**What to do:** Ignoring every picture, transcribe the data in full as it stands.

**Data in this exercise:**
━━━

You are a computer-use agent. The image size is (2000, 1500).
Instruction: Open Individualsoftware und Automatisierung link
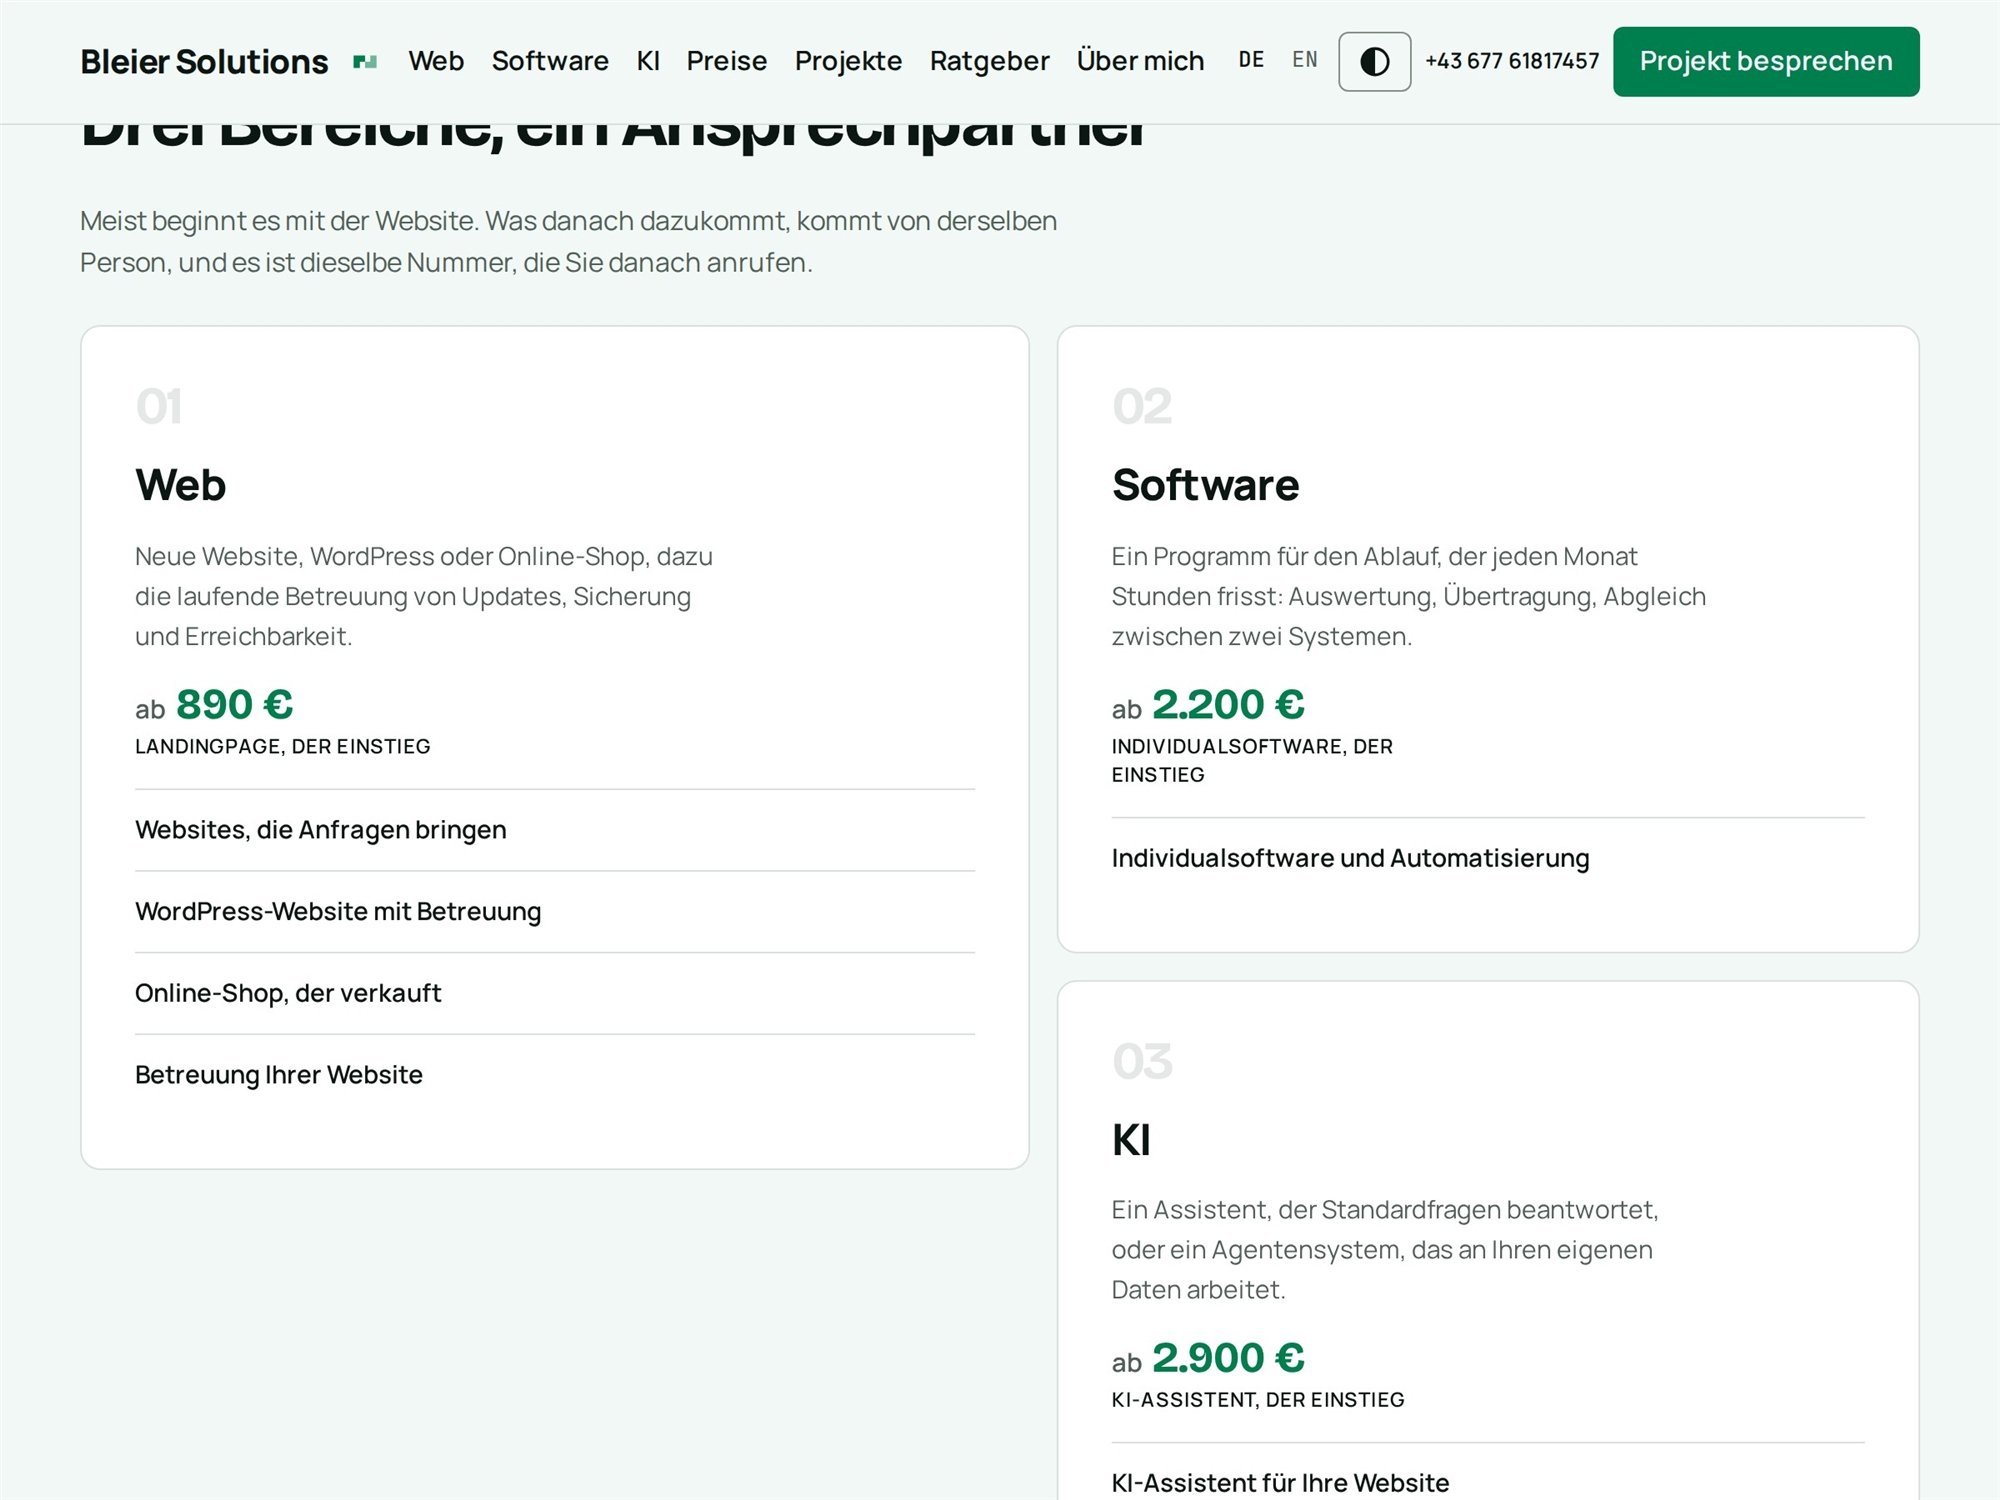pos(1488,858)
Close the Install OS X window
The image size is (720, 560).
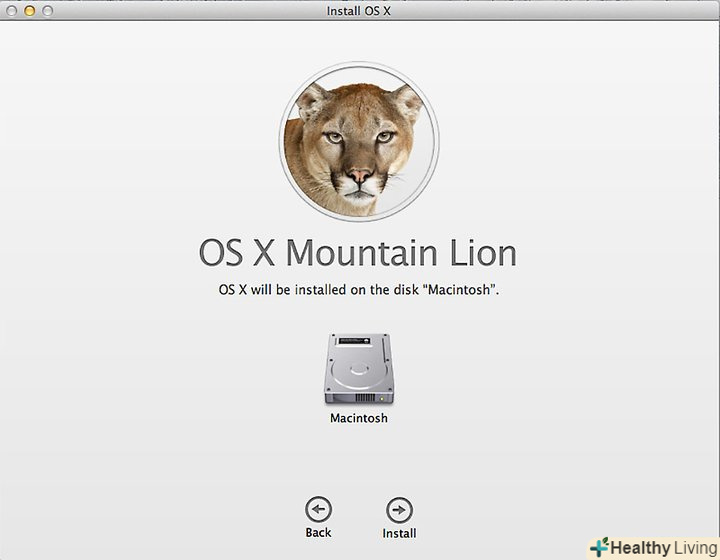11,10
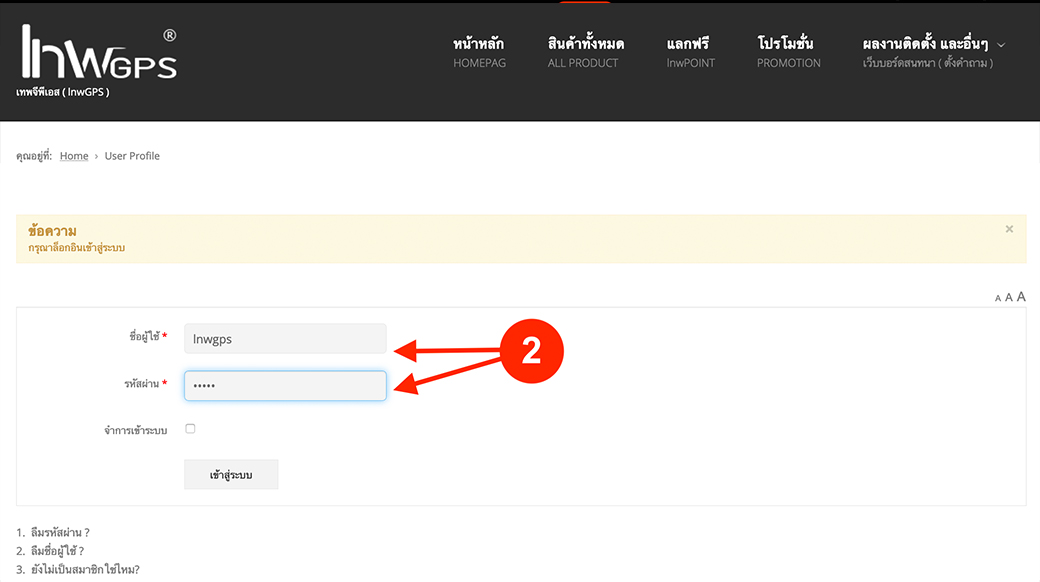Select the largest A font size

coord(1021,297)
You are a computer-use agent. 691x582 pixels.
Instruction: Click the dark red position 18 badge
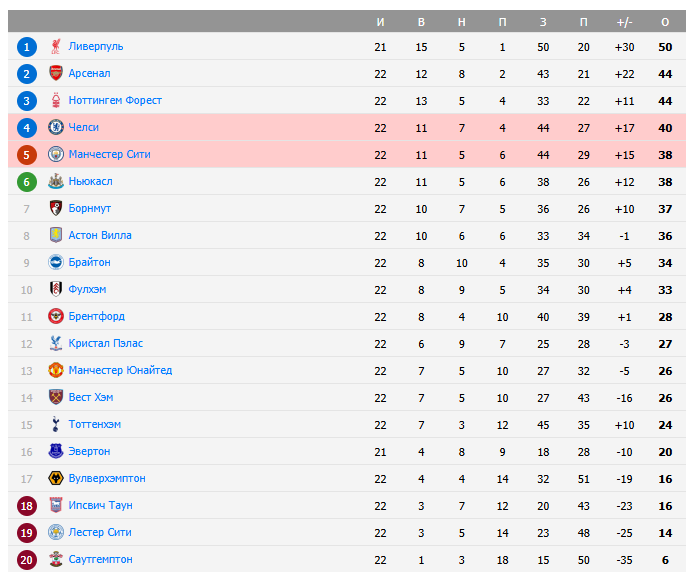click(27, 506)
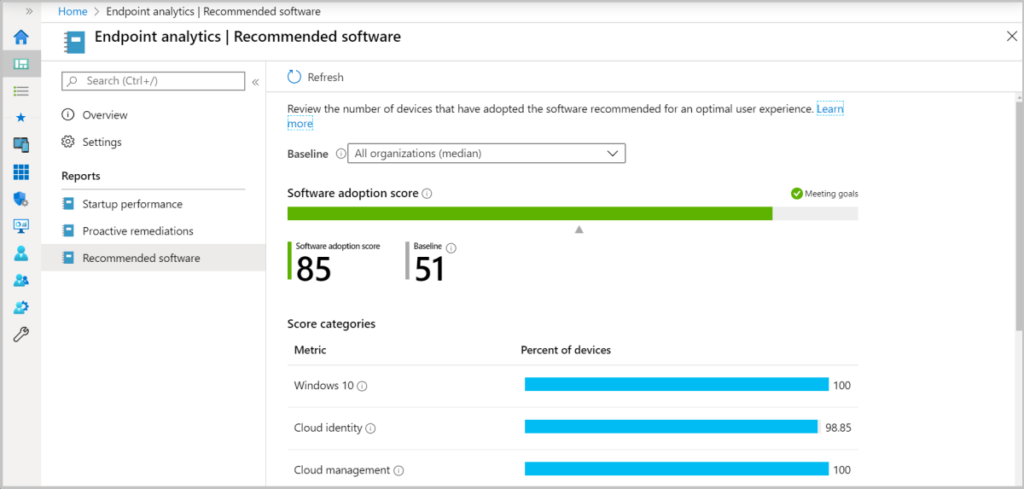The image size is (1024, 489).
Task: Open the Devices icon in the left rail
Action: [x=20, y=145]
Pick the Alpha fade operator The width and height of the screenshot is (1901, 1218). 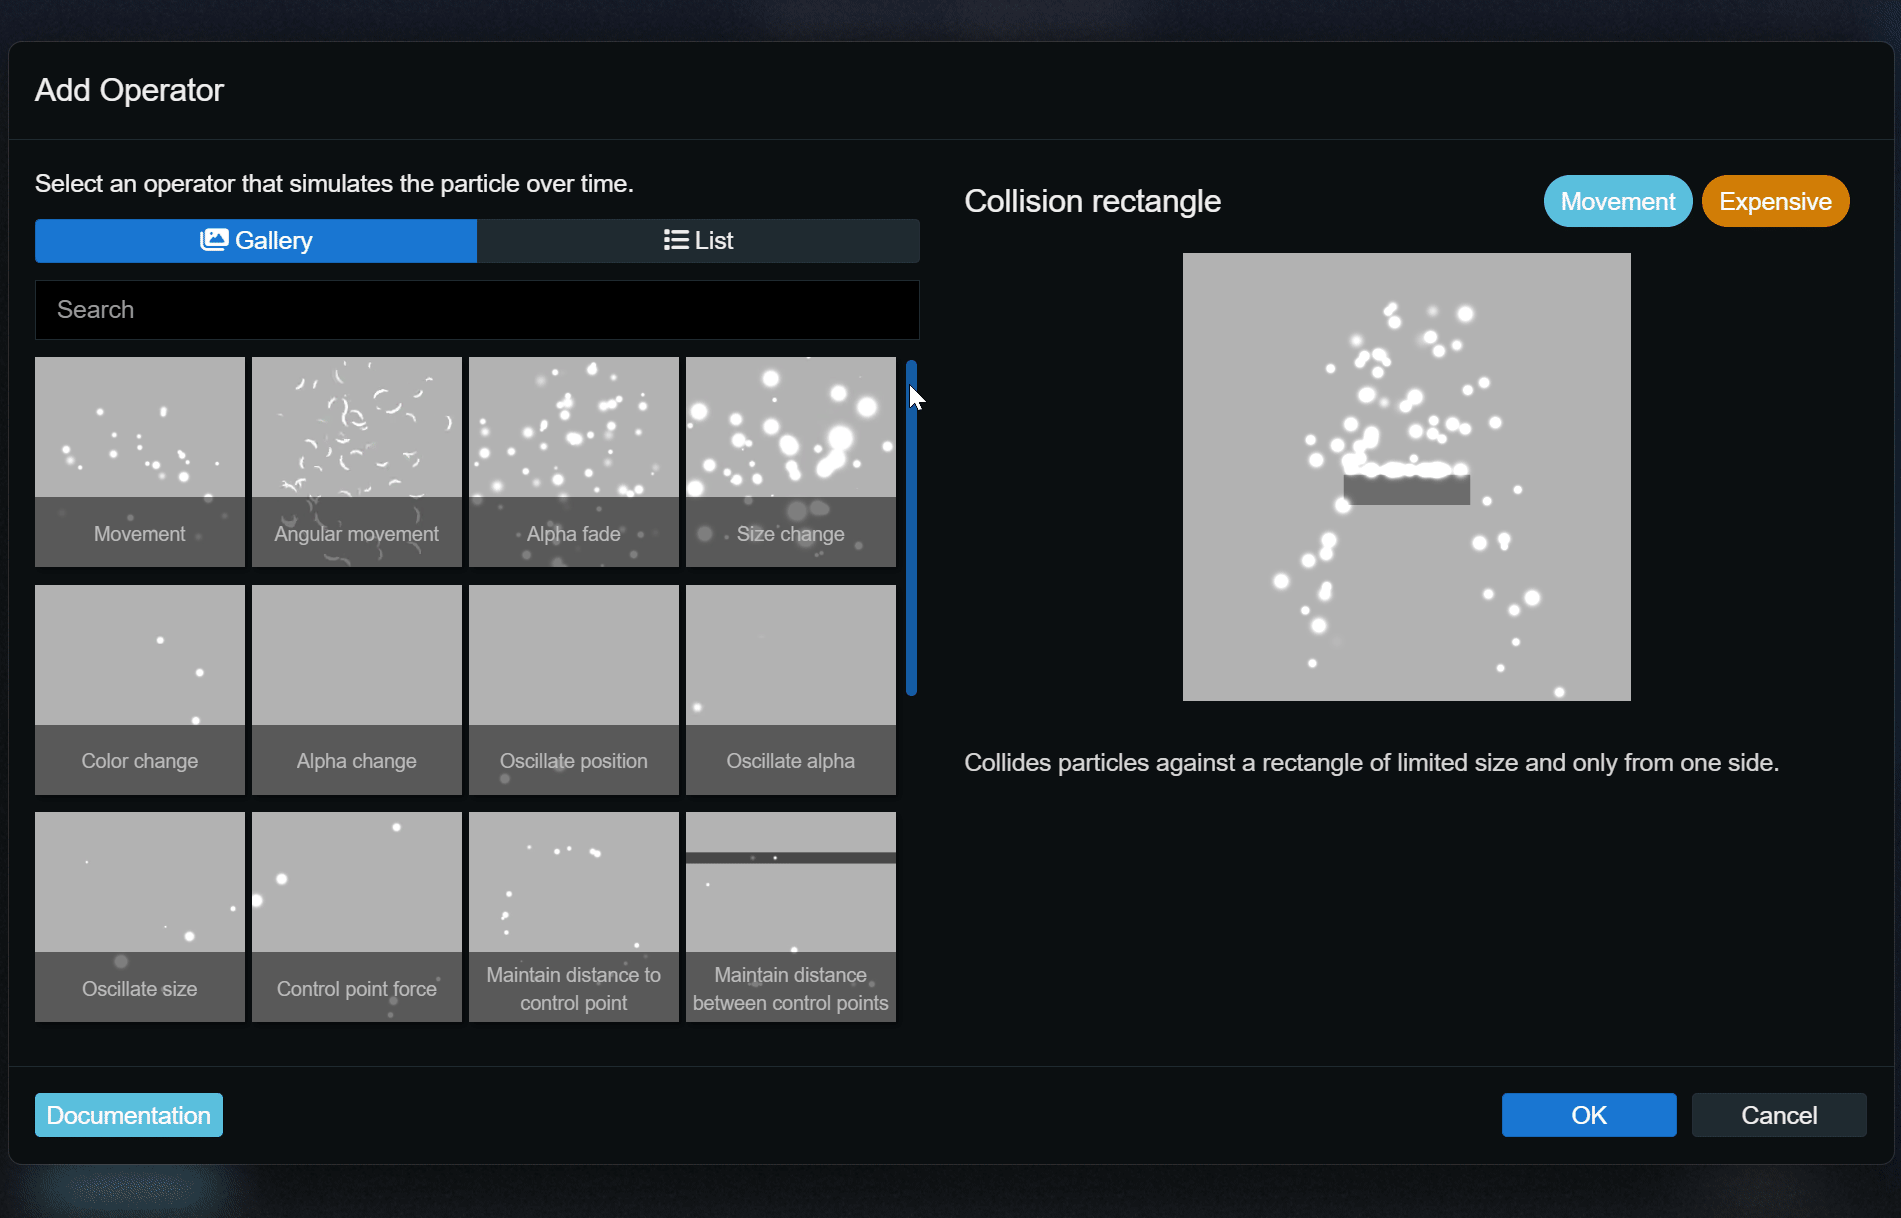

━━━

**Response below:**
You are a computer-use agent. The image size is (2000, 1500).
Instruction: Open Individualsoftware und Automatisierung link
pos(1488,858)
Close the Install OS X window
The image size is (720, 560).
11,10
Select the largest A font size

coord(1021,297)
You are a computer-use agent. 691x582 pixels.
Instruction: Click the dark red position 18 badge
click(27, 506)
The image size is (1024, 489).
Task: Open the Devices icon in the left rail
Action: [x=20, y=145]
Pick the Alpha fade operator The width and height of the screenshot is (1901, 1218). 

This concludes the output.